La guerra por otros medios

Se ha encontrado en Maba (China) un cráneo de un ser humano de hace 126.000 años con evidencia de una agresión interpersonal traumática. Según un periódico centroamericano, los investigadores que lo estudian piensan que “esta herida es muy similar a las observadas hoy en día cuando alguien es golpeado fuertemente con un objeto contundente, y podría ser el ejemplo más antiguo de agresión interhumana documentada”. La más antigua guerra mundial exterminó a la cuarta parte de la humanidad cuando Caín con una quijada de nueve milímetros parabellum acabó con Abel. Desde entonces, ¿cuántas mujeres, hombres, niños y ancianos han muerto a manos de los de su misma especie? Sólo en el siglo XX, ayer mismo, se cuentan por millones las víctimas de las guerras en cinco continentes: a las dos grandes guerras, debemos sumar las muertes de los nacionalismos racistas y del comunismo ruso, chino, iberoamericano y sus otras derivas en terrorismo y en regímenes de extrema crueldad de los que el de los jemeres rojos es un muestrario de todos los botones del horror.

Por eso al escuchar y leer a algunos lamentarse de la alternancia que deja en manos de dos partidos el 85% de los escaños del parlamento español, pienso que parece cosa más bien para alegrarse, pues sin un solo disparo –salvo los dialécticos – se ha resuelto quién gobernará los próximos cuatro años.

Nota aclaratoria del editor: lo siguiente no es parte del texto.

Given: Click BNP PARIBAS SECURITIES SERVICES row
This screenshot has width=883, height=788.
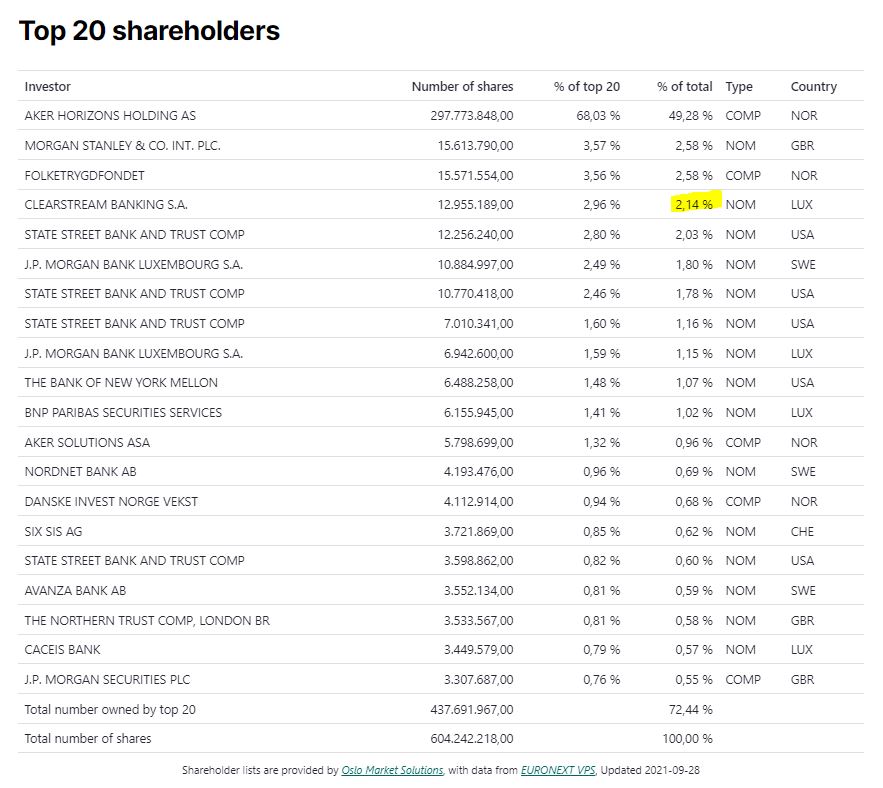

Todo es mejorable y la ley electoral también, pero reconozcamos que dentro de 126000 años podrán los investigadores encontrar intacto el cráneo de los contendientes. Al final, podremos afirmar, con permiso de Clausewitz, que la Democracia es la continuación de la guerra por otros medios incruentos.

José Ángel Domínguez Calatayud

NOTA: el texto anterior es copia íntegra del remitido a ABC de Sevilla, que con su habitual amabilidad, publicó lago recortado el jueves 24/11/2011/, en página 18. Aquí queda para los lectores de es te blog que no leyeron aquel diario.